▶ _Exercise_
Reproduce without changes the stretch of the listing from the line containing "This screenshot has width=1859, height=1023." through the line containing "I will point(281,9).".

▶ _Data in this exercise_
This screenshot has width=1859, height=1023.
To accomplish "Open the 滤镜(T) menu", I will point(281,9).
==
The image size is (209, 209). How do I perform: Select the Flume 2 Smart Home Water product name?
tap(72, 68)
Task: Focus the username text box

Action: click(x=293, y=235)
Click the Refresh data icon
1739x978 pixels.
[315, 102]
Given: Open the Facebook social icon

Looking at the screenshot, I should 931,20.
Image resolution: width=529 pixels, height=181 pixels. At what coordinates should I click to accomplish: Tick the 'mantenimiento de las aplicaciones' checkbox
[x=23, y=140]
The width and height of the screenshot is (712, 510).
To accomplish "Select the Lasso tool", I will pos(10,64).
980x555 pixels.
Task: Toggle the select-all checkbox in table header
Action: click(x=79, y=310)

▶ _Full solution_
This screenshot has width=1859, height=1023.
To accomplish "Open the 滤镜(T) menu", I will point(281,9).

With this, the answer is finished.